Week 5: 8 October 2011

Sir John Tusa

British arts broadcaster and journalist


An arts policy for Nowhereisland




No child will be denied a full education in the arts at their widest.
 
Every child will be read to each night.
 
Every school will start its day by singing songs together.
 
Every child and young person will be able to learn a musical instrument to the stage where they can – if they wish – play in public or with others.
 
Every education establishment  will base its teaching on the knowledge and belief that the arts benefit learning of every kind.
 
No child or young person will be told that “the arts are not for you”. The arts belong to everyone.
 
Every child will have the opportunity to look, learn, listen and make.
 
Every pupil will learn about the traditions on which contemporary arts practice is based.
 
Every teacher will be qualified to communicate enthusiasm for and knowledge of more than one art form.
 
No school or educational establishment will divide its teaching into either the sciences or the humanities. There is only One Culture and each reinforces the other.
 
Every child will have time in its curriculum to do nothing and learn how to be bored.
 
All higher education and all arts venues will integrate their learning and performance activities.
 
All government policy will be based on the assumption that healthy and vibrant communities are centred around the arts.
 
All government policy will address education and the arts in the same department.
 
No government will regard the arts and education as the workhorses of business and commerce.
 
No government will tell education and the arts that they should be “like businesses” or “more business-like”. All governments will acknowledge that the arts and education run themselves in ways that are relevant for their disciplines.
 
All arts organisations will accept full responsibility for running themselves efficiently and effectively.
 
Every arts organisation will have one or more representative from business on their governing board.
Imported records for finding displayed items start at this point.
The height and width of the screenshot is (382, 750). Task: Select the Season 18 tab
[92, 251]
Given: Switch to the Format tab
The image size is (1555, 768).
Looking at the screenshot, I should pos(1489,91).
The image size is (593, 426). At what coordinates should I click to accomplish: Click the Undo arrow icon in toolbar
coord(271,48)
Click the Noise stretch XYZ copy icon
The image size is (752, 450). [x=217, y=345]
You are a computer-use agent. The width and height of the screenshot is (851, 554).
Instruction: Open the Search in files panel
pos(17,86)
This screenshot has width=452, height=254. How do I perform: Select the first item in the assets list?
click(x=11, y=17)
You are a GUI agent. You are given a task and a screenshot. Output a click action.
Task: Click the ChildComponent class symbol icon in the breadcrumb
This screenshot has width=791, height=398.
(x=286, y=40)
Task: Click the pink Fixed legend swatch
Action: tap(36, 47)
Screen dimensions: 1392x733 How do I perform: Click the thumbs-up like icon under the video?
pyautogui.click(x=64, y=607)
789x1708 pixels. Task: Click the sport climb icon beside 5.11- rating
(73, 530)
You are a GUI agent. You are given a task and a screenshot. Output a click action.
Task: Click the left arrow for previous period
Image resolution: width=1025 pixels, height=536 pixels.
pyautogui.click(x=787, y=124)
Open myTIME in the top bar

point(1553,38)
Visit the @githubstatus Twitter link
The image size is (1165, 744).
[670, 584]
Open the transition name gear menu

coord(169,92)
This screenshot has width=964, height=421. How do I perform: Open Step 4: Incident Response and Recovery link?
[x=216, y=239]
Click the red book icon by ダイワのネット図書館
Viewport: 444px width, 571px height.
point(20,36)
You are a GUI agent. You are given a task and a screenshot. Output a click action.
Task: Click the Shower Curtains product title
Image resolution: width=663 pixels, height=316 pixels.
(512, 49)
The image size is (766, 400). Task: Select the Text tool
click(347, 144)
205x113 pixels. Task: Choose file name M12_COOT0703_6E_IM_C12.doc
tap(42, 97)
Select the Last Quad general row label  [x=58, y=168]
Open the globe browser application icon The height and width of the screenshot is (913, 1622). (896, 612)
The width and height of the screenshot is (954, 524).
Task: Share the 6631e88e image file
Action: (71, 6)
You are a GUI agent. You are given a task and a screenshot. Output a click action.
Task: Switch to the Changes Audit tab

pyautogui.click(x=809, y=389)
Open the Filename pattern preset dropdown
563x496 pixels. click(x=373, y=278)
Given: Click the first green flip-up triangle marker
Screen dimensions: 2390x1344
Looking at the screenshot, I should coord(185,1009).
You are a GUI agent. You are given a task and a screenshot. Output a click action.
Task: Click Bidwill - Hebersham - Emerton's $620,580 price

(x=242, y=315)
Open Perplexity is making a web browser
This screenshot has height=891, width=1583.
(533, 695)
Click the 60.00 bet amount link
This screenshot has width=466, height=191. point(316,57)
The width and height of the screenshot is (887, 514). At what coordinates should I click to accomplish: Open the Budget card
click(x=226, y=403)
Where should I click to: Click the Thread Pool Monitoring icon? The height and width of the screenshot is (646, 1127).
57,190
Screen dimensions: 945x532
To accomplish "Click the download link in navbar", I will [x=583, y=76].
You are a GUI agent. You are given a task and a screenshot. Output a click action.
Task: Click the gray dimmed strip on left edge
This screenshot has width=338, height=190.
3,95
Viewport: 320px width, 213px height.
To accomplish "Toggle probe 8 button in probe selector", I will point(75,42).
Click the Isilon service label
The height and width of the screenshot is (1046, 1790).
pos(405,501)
Every company will have one or more representatives from the arts and education on their governing board.
 
Government will set a strict cap on how much money arts organisations can spend on management consultants.
 
No arts organisation will set out its aims and priorities in “powerpoint” presentations which consist of bullet points only and contain no verbs or complete sentences.
 
No arts organisation will use in its Vision or Mission Statement words such as “excellent”, “passionate”, “leading”, “world class” or any other word, phrase or notion derived from management speak.
 
No arts or education establishment will regard, treat, deal with or otherwise think of its audiences or students as “customers”.
 
Every arts and education body will officially proclaim and announce that its activities are fundamentally and intentionally useless. They will ignore and disregard any request or demand to demonstrate that they are useful before they are valuable.
 
No arts body will be funded if they declare their aim to be primarily instrumental.
 
Arts and education bodies will not be asked to demonstrate the ”relevance” of what they do as a condition of funding.
 
Every elected representative will spend at least one night per week at an arts event or performance of some kind.
 
No prime minister will avoid attendance at arts events on the grounds that they court unpopularity by doing so. On the contrary they will earn it.
 
No prime minister will attempt to court voter popularity by claiming to like current pop groups when in truth they do not listen to them.
 
Every government will ensure that those who give money to the arts in their lifetime receive the benefit of tax concessions in their lifetime.
 
No minister will refer to the arts as “elitist”, “irrelevant”, or merely “nice to have”.
 
No Secretary of State for the Arts shall be precluded from becoming Prime Minister.